车骑将军董承、长水校尉种辑、议郎吴硕、将军吴子兰、王服受天子衣带诏密谋诛杀曹操,却不幸事泄,而被曹操夷三族,就连董承那已被天子册封为贵人的女儿亦未能幸免。而这件事就发生在一个月前。

“就让你我来制造这个契机好了!”策亢声道。

双眸轻闪间,周瑜继续问:“刘辟、何仪那里进展如何?”

“叔道已与二人取得联络,以二人与先君的关系,必肯襄助于我。”

刘辟、何仪与黄邵、何曼等是活动于汝南郡、颍川郡间的黄巾军,各拥众数万,势力甚盛。父亲生前任豫州刺史时,他们都归附于父亲,父亲死后又响应袁术,对抗曹操。建安元年春,曹操亲率大军扑讨,斩杀黄邵、何曼,刘辟与何仪不得已率众投降,惟其不得已,故始终对曹操若即若离。叔道是庐江太守李术的表字,作为汝南人,其家族在郡中甚有根基,其本人亦与刘辟、何仪颇有交谊。

“或可另派袁子煜走一趟汝南。”周瑜微挑双眉,“袁公路虽败,袁氏在汝南郡的影响力,却是无人能及。”

“天呐天呐天呐我快受不了了!为什么每次咱们都能想到一块儿去?”

在策异常响亮的大笑声中,我捧着一盘一口也没动过的炙肉,再也抑制不住满心激动地插言问:“所以,你们是打算从庐江取道汝南,进袭许都么?”

“所以——”策看看我手中的盘子,“你是打算将这盘炙肉一直留到天子到来么?”

“为和天子一起吃炙肉的梦想,干杯!”

飞扬恣肆地欢笑着,策和周瑜勾肩搭背,一直朝山巅走去。

“其实迎天子这事我是有私心的。”

“私心?”

“你想啊,只要天子来到江东,你周家的长辈们自然也得追随天子来到江东。到时候你们一家团圆,他们就不会再怨我拐跑了你呀!”

立身于高山之巅,他们的前方是广袤无垠的天地,他们的脚下是滔滔奔流的赣水,辉煌壮丽的夕阳落在他们身前,将他们指点江山的身影装点得无比绚烂。

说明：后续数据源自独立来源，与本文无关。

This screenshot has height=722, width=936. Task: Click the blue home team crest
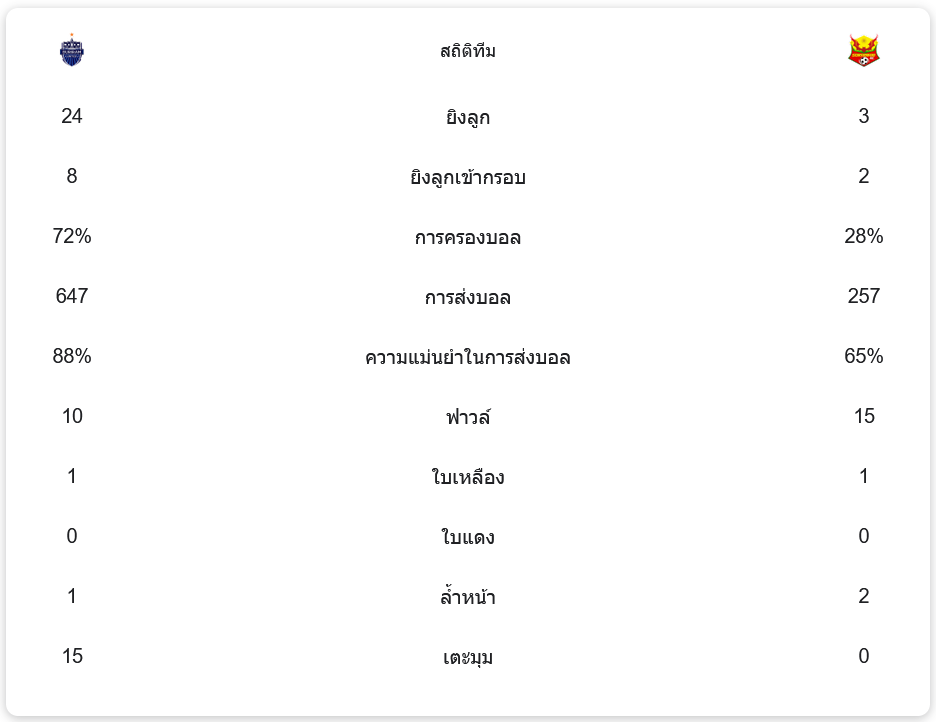72,50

“公瑾,你说把天子的宫室建在哪儿好呢?哎呀呀好发愁!”

风不时将他们的欢声笑语送过来,慢慢地,我的人也仿佛被风托举着飞起来,一直飞上九霄,飞上九霄把太阳摘下来,把月亮摘下来,把漫天的星斗统统摘下来,摘下来和那盘炙肉一起搅一搅、拌一拌,搅拌成一盘世间最美味的佳肴,若给它取个名字,就叫作,叫作“梦想成真”……

注释:

[1]山阴,今浙江省绍兴市。

☆、第二十二章 弦上箭

☆、第二十三 梦散落

“司空曹操,祖父中常侍腾,与左悺、徐璜并作妖孽,饕餮放横,伤化虐民;父嵩,乞匄携养,因赃假位,舆金辇璧,输货权门,窃盗鼎司,倾覆重器。操赘阉遗丑,本无懿德,僄狡锋协,好乱乐祸。”

“身处三公之位,而行桀虏之态,污国害民,毒施人鬼!加其细致惨苛,科防互设,罾缴充蹊,坑阱塞路,举手挂网罗,动足触机陷,是以兖、豫有无聊之民,帝都有吁嗟之怨。历观载籍,无道之臣,贪残酷烈,于操为甚!”

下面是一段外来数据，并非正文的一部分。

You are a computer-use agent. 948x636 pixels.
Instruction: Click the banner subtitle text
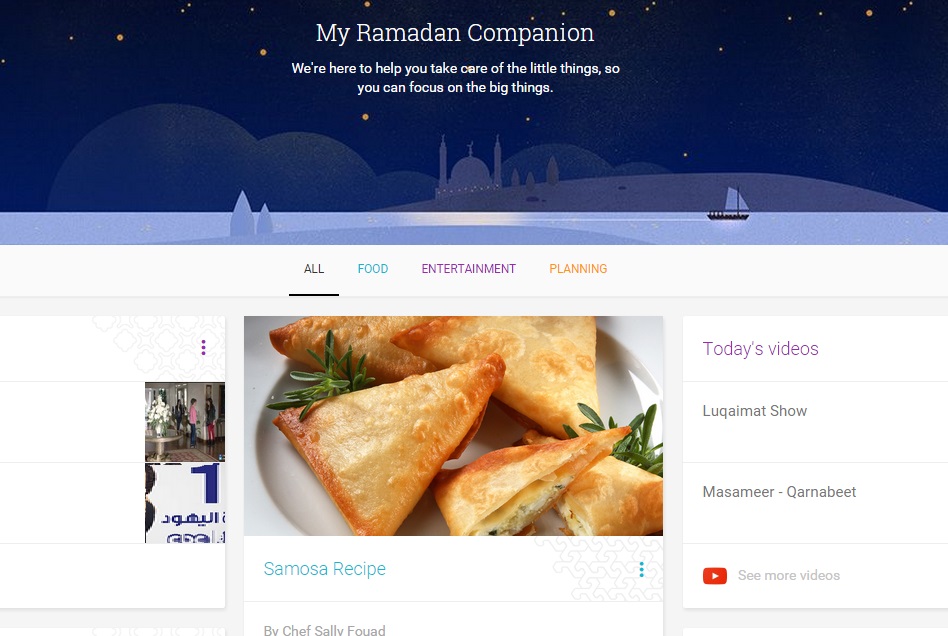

“方今汉室陵迟,纲维弛绝,圣朝无一介之辅,股肱无折冲之势。方畿之内,简练之臣,皆垂头搨翼,莫所凭恃,虽有忠义之佐,胁于暴虐之臣,焉能展其节?又操持部曲精兵七百,围守宫阙,外托宿卫,内实拘执。惧其篡逆之萌,因斯而作。此乃忠臣肝脑涂地之秋,烈士立功之会,可不勖哉!”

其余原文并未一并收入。